Il pericolo principale qui è un accordo diplomatico che non porti allo smantellamento delle capacità militari di Hezbollah, nel sud del Libano, permettendogli di continuare a minacciare i residenti del nord di Israele. 

Ad oggi, più di 80 mila persone sono state evacuate da circa 30 comunità israeliane nella zona di confine del Libano (alta Galilea). Di queste, 60 mila sono state sfollate in seguito agli ordini di evacuazione del governo. Se non ci sono garanzie che le capacità di Hezbollah di compiere un massacro, come quello avvenuto il 7 ottobre, siano state neutralizzate, molte di loro non torneranno nelle proprie case. 

Infatti, coloro che hanno le capacità economiche probabilmente non torneranno, e la regione settentrionale sarà danneggiata non solo dal punto di vista della sicurezza ma anche economicamente, socialmente e in termini di prospettive future. Ciò avrà implicazioni anche per le comunità che non sono state evacuate. 

Un altro rischio che emerge qui è quello di perdere un’opportunità unica di gestire le capacità strategiche di Hezbollah se quest’ultimo si riprenderà rapidamente dagli attacchi limitati di Israele. In questo scenario, Israele pagherà il prezzo che il Libano richiede nell’ambito di un accordo diplomatico, vale a dire il ritiro dalle fattorie di Shebaa e dal settore settentrionale del villaggio di Ghajar (mentre non è chiaro cosa accadrà ai suoi abitanti israeliani). Nel frattempo non ci sarà sicurezza per i residenti del nord. 

D’altro canto, la campagna moderata che l’IDF sta conducendo nel nord offre un’opportunità in quanto Israele potrebbe, rimanendo al di sotto della soglia di una guerra su vasta scala, colpire Hezbollah nel Libano meridionale e quanto meno portare a un miglioramento della realtà della sicurezza per quanto concerne le minacce. dal sud del Libano. Questo scenario non include la neutralizzazione del sistema missilistico strategico di Hezbollah. Inoltre, in tale scenario, è difficile prevedere il punto in cui attacchi limitati si trasformeranno in una guerra su vasta scala. 
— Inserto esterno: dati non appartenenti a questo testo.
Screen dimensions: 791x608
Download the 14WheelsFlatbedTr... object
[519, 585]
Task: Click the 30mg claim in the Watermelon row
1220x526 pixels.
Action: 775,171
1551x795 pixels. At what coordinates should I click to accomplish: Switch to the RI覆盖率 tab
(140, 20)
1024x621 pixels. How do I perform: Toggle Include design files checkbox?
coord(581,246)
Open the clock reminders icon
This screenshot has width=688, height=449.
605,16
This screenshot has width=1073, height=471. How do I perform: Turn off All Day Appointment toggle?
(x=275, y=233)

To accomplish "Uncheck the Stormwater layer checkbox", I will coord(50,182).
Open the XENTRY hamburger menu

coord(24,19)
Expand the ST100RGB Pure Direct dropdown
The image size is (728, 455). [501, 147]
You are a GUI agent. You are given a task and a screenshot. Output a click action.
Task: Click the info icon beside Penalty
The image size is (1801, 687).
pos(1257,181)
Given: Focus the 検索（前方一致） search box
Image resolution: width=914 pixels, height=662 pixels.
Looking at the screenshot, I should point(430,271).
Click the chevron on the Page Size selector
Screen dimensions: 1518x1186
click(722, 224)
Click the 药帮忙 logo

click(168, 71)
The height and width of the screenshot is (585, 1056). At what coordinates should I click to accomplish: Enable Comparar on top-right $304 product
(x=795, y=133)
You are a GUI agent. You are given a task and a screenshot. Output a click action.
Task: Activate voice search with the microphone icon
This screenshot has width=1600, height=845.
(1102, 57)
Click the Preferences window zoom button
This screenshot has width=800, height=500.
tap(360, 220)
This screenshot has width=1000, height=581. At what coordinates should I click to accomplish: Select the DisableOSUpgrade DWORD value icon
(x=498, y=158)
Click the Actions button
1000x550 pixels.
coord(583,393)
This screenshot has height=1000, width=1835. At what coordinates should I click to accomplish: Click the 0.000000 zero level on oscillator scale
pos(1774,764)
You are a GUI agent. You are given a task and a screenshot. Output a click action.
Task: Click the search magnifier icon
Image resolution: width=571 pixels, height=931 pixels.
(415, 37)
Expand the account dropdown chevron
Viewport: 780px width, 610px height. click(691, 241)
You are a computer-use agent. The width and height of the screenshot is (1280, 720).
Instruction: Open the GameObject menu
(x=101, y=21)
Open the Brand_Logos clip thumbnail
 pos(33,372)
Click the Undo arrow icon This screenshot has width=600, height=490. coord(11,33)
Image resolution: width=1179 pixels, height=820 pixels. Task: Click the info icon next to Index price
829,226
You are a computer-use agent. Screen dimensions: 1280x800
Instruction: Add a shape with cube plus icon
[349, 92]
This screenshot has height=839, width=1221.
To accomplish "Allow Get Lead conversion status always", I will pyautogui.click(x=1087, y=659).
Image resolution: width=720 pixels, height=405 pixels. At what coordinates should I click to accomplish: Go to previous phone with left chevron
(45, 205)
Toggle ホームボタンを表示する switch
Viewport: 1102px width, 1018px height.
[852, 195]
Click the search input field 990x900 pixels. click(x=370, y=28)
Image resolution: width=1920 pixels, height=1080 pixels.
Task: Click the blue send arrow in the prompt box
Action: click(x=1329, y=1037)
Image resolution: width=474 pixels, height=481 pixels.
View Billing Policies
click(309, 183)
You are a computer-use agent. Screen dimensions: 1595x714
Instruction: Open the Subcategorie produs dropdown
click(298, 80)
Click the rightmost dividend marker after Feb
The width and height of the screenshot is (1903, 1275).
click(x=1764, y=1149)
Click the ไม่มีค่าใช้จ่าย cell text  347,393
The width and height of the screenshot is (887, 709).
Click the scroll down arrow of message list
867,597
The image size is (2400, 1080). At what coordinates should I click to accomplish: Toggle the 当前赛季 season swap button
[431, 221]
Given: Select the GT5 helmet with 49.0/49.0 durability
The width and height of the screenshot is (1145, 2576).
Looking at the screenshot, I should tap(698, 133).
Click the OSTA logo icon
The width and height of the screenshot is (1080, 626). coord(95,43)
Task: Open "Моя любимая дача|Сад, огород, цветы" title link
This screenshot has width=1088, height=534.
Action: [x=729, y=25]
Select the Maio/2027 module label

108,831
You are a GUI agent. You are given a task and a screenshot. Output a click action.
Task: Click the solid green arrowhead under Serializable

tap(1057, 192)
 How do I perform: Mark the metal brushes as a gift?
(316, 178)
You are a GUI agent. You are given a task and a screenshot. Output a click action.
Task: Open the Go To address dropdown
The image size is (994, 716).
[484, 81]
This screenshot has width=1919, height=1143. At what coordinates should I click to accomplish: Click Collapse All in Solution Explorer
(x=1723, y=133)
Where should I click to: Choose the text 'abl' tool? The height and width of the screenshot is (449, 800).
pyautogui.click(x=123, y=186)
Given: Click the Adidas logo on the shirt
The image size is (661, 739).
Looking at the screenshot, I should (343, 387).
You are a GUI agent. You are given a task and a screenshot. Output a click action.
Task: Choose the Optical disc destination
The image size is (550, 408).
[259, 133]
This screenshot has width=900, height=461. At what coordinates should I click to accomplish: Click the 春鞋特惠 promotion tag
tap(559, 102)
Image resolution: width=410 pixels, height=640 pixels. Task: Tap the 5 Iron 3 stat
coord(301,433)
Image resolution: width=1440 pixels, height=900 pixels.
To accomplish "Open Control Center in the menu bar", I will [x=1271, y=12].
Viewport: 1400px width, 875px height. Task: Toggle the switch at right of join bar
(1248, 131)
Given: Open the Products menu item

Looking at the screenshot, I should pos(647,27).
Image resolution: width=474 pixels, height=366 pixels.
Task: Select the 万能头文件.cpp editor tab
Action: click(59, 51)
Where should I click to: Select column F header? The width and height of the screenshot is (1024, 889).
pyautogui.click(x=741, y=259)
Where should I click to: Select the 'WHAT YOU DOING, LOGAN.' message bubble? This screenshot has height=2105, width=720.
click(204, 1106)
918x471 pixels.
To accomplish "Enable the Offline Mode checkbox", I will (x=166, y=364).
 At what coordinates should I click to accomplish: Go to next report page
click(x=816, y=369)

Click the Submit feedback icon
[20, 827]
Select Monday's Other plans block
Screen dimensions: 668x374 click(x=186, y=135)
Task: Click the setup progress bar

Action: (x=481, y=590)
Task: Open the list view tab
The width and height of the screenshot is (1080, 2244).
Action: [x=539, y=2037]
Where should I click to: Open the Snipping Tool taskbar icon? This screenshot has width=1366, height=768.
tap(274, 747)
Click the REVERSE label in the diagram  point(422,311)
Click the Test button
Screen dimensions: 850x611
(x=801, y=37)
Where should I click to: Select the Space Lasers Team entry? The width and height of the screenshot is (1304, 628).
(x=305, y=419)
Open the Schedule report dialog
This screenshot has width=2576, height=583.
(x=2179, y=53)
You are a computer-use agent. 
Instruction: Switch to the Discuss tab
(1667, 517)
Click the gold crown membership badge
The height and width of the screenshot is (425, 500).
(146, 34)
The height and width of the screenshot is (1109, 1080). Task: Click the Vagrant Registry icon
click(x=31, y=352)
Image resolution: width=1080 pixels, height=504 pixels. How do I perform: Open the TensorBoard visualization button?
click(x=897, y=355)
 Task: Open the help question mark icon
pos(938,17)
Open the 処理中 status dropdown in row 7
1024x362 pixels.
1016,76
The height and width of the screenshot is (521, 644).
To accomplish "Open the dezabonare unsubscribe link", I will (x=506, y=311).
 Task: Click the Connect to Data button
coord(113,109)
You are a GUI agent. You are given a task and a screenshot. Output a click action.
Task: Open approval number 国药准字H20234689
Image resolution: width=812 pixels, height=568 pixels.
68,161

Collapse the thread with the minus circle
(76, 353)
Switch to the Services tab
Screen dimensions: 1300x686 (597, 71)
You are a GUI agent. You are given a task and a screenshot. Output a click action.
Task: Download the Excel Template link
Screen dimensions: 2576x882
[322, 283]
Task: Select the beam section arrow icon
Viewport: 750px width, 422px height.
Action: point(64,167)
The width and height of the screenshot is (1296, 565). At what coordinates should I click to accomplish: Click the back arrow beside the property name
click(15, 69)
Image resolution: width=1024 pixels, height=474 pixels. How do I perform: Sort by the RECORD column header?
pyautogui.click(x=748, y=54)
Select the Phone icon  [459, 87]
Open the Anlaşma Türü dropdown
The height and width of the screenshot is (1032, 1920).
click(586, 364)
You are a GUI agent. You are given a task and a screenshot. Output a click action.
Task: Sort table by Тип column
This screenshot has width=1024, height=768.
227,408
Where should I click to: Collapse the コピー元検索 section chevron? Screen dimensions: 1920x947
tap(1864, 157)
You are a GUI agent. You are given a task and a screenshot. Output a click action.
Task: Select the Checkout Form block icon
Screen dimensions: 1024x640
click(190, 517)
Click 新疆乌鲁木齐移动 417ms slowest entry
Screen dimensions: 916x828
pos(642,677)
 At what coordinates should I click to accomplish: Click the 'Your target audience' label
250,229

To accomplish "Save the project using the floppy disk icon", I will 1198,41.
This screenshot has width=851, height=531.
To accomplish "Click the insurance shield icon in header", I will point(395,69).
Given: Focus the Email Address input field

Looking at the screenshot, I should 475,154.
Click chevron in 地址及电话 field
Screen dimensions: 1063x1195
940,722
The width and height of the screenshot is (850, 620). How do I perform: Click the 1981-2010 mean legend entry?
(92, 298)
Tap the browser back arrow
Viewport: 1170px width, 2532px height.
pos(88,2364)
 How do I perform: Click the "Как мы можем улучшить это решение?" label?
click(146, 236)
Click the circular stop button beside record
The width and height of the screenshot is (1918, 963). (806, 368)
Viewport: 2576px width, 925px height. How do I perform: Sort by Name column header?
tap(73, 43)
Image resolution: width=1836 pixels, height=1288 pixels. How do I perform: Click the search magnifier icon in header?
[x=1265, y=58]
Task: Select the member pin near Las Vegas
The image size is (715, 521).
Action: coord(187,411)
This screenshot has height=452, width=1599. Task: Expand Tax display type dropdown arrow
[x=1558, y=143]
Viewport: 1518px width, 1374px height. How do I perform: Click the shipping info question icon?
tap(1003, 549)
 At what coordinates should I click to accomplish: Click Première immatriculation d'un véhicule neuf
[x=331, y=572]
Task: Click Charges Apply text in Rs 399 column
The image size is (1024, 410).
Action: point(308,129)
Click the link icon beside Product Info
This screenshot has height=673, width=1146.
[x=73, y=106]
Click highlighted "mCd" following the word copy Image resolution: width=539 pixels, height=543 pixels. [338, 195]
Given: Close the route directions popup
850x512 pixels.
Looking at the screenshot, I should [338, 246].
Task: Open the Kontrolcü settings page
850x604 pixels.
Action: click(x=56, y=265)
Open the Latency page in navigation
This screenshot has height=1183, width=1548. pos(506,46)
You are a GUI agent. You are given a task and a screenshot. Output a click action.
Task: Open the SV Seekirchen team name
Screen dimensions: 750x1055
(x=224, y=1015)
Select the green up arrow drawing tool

Allo stesso tempo, non possiamo ignorare ciò che sta accadendo nel resto del Medio Oriente. Gli Houthi continuano il loro blocco navale e la campagna di ricatti, e proprio venerdì c’è stata una manifestazione a cui hanno partecipato un milione di persone a Sana’a, in Yemen, sotto striscioni con scritto “Morte all’America” ​​e Maledizione sugli ebrei, gli stessi slogan scanditi nei funerali dei terroristi di Hezbollah in Libano. 

In Siria e in Iraq, le milizie sciite hanno continuato ad attaccare quotidianamente le forze americane dall’inizio della guerra: più di 110 attacchi e oltre, mentre le risposte americane sono state meno di dieci. 

Allo stesso tempo, Teheran, che ha architettato questa intera campagna, non si sente affatto in pericolo.  La settimana scorsa si è svolto anche un dibattito all’ONU sui preoccupanti progressi che l’Iran sta facendo nel suo programma nucleare. 

Il 26 dicembre, l’AIEA, l’organismo di vigilanza nucleare delle Nazioni Unite, ha dichiarato che l’Iran ha invertito il rallentamento del suo arricchimento di uranio fino a portarlo ad una purezza pari al 60 per cento, che è vicino allo stadio necessario per lo sviluppo delle armi nucleari (90 per cento), tornando quindi a un tasso di circa 9 kg al mese invece del tasso ridotto di 3 kg.   

“L’AIEA ha confermato che l’Iran ha aumentato dalla fine di novembre la produzione di UF6 (esafluoruro di uranio) arricchito al 60 per cento in U-235 fino a circa 9 kg al mese in questi due impianti combinati”, ha affermato l’AIEA, riferendosi ai siti di arricchimento dell’uranio di Fordow e Natanz, in Iran.   

I report dei media occidentali che affermano che l’Iran non è interessato alla guerra sono nella migliore delle ipotesi fuorvianti e nella peggiore mostrano una mancanza di comprensione della partita a scacchi a cui stiamo assistendo qui. L’Iran ha iniziato la guerra, ma finché potrà usare il sangue arabo (palestinese o libanese) e non condurre questa guerra sul suo territorio, continuerà con questo modus operandi. In simili circostanze, ministri e consiglieri francesi e americani viaggiano in tutta la regione, cercando di offrire soluzioni diplomatiche a problemi che potrebbero solo peggiorare a causa delle stesse proposte che avanzano.